-- begin Provided information --

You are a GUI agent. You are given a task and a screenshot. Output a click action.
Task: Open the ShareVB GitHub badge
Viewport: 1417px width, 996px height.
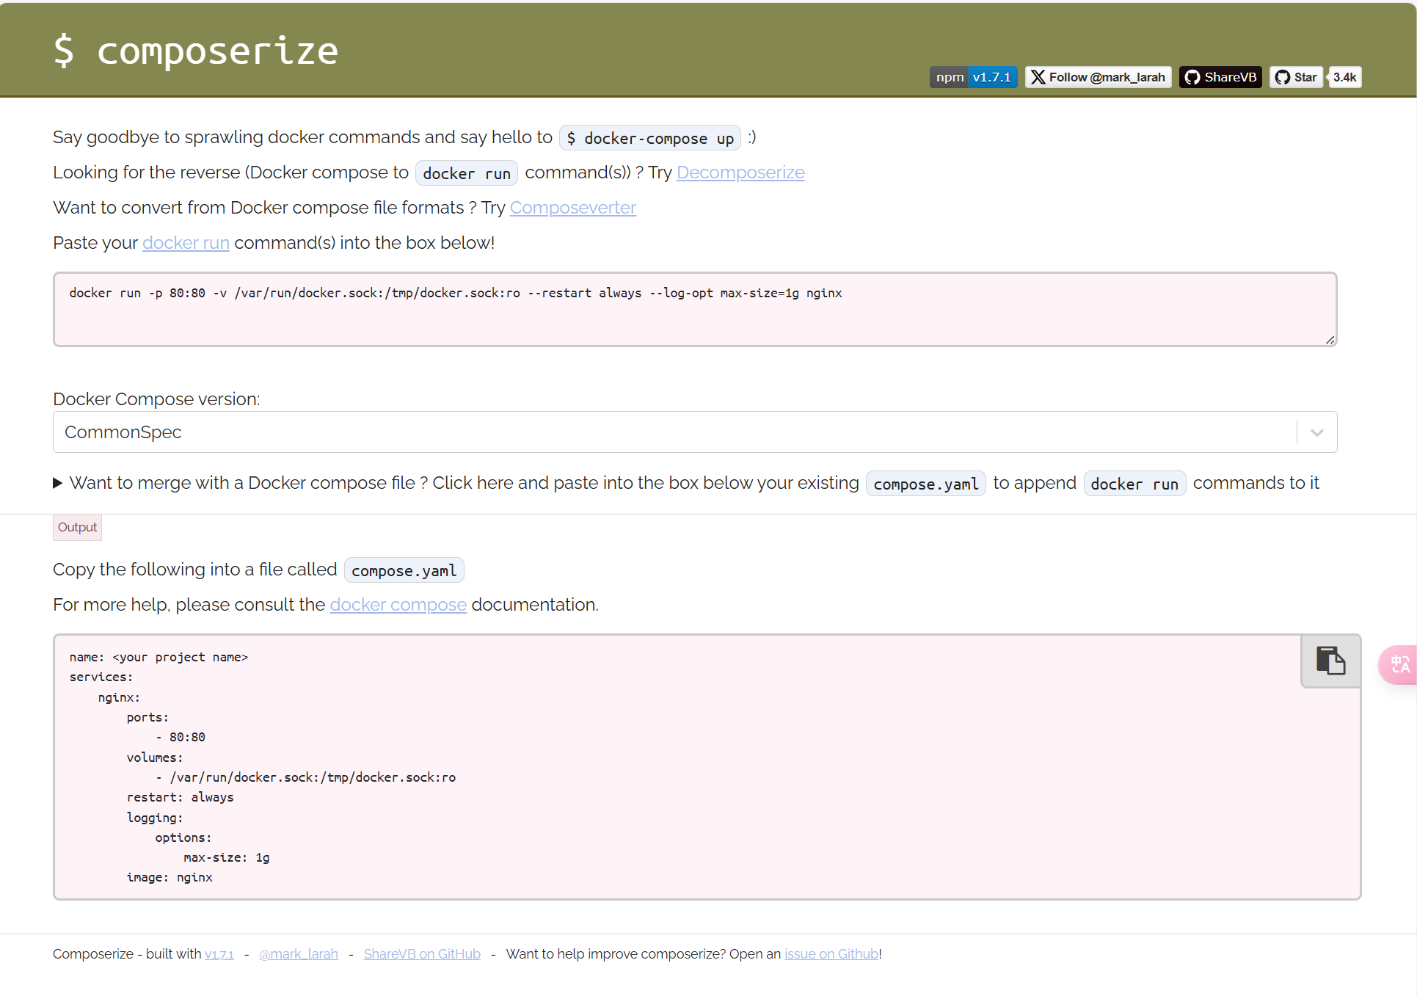[x=1220, y=77]
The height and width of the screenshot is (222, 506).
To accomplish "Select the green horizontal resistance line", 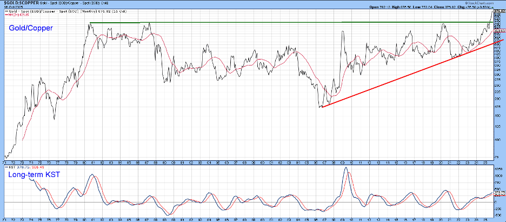I will pyautogui.click(x=270, y=22).
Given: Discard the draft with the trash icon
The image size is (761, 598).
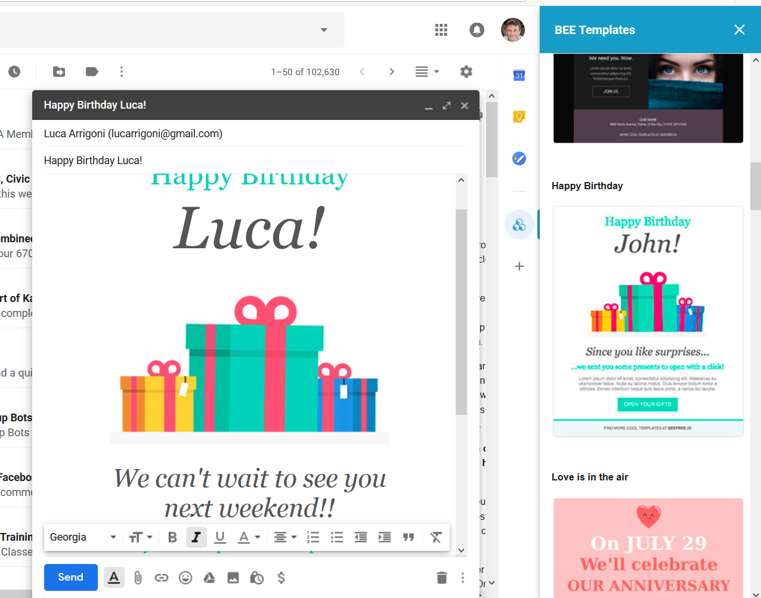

-- end Provided information --

- **Your task**: Rewrite the records starting at the line containing "Given: Discard the draft with the trash icon" and ending at the last line of the records, swapping "trash icon" for "bin icon" and leaving everything else unchanged. Omit the pictures from your answer.

- **Finished answer**:
Given: Discard the draft with the bin icon
The image size is (761, 598).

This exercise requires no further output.